Topic: 9. Shoulder and Elbow

A 40-year-old female sustains a terrible triad injury to her elbow. During surgical reconstruction, after fixing the coronoid fracture and replacing the irreparable radial head, the elbow remains unstable in extension and supination. What is the next most appropriate step in management?

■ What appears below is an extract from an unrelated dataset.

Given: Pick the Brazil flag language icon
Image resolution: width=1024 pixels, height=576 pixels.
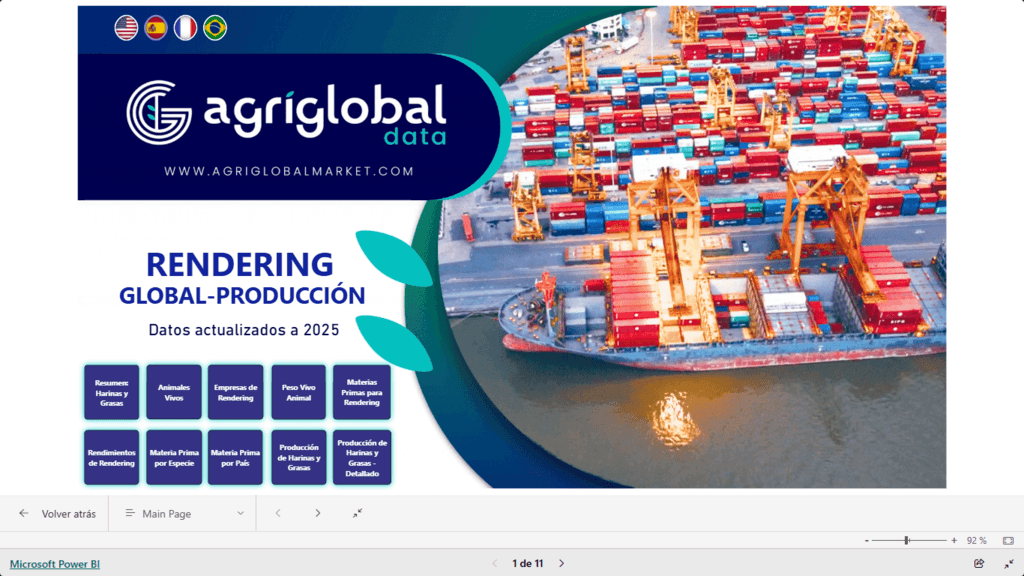Looking at the screenshot, I should pyautogui.click(x=214, y=28).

. Application of a hinged external fixator
. Repair of the lateral ulnar collateral ligament (LUCL)
. Repair of the medial ulnar collateral ligament (MUCL)
. Open reduction and internal fixation of the olecranon
. Fascia lata autograft reconstruction of the annular ligament

Correct Answer & Explanation

. Repair of the lateral ulnar collateral ligament (LUCL)


Explanation

The standard surgical algorithm for a terrible triad injury of the elbow involves restoring the anterior buttress (coronoid), restoring the lateral column (radial head), and then repairing the lateral structures (LUCL). If the elbow remains unstable after LUCL repair, the MUCL may be explored/repaired or a hinged external fixator applied.

Question 3699

Topic: Elbow & Forearm

A 35-year-old female falls on an outstretched hand and sustains a coronal shear fracture of the distal humerus. CT scan demonstrates a fracture extending medially to involve the entire capitellum and the majority of the trochlea, with a separate fragment of the posterior trochlea. Based on the Bryan and Morrey classification (modified by McKee), what type of fracture is this?

. Type 1 (Hahn-Steinthal)
. Type 2 (Kocher-Lorenz)
. Type 3 (Broberg-Morrey)
. Type 4
. Type 5

Correct Answer & Explanation

. Type 4


Explanation

McKee modified the Bryan and Morrey classification of capitellum fractures by adding the Type 4 fracture. This is a coronal shear fracture involving the capitellum that extends medially to include most or all of the trochlea, creating a complete articular shear.

Question 3700

Topic: Elbow & Forearm

A 45-year-old male undergoes a distal biceps tendon repair utilizing a single-incision anterior approach with cortical button fixation. Two weeks postoperatively, he complains of numbness over the lateral aspect of his forearm. Which nerve was most likely injured during the procedure?

. Posterior interosseous nerve (PIN)
. Lateral antebrachial cutaneous nerve (LABCN)
. Medial antebrachial cutaneous nerve (MACN)
. Superficial radial nerve
. Anterior interosseous nerve (AIN)

Correct Answer & Explanation

. Lateral antebrachial cutaneous nerve (LABCN)


Explanation

The lateral antebrachial cutaneous nerve (LABCN), the terminal sensory branch of the musculocutaneous nerve, is the most commonly injured nerve during a single-incision anterior approach for distal biceps repair. It runs between the biceps and brachialis and courses superficially in the lateral forearm.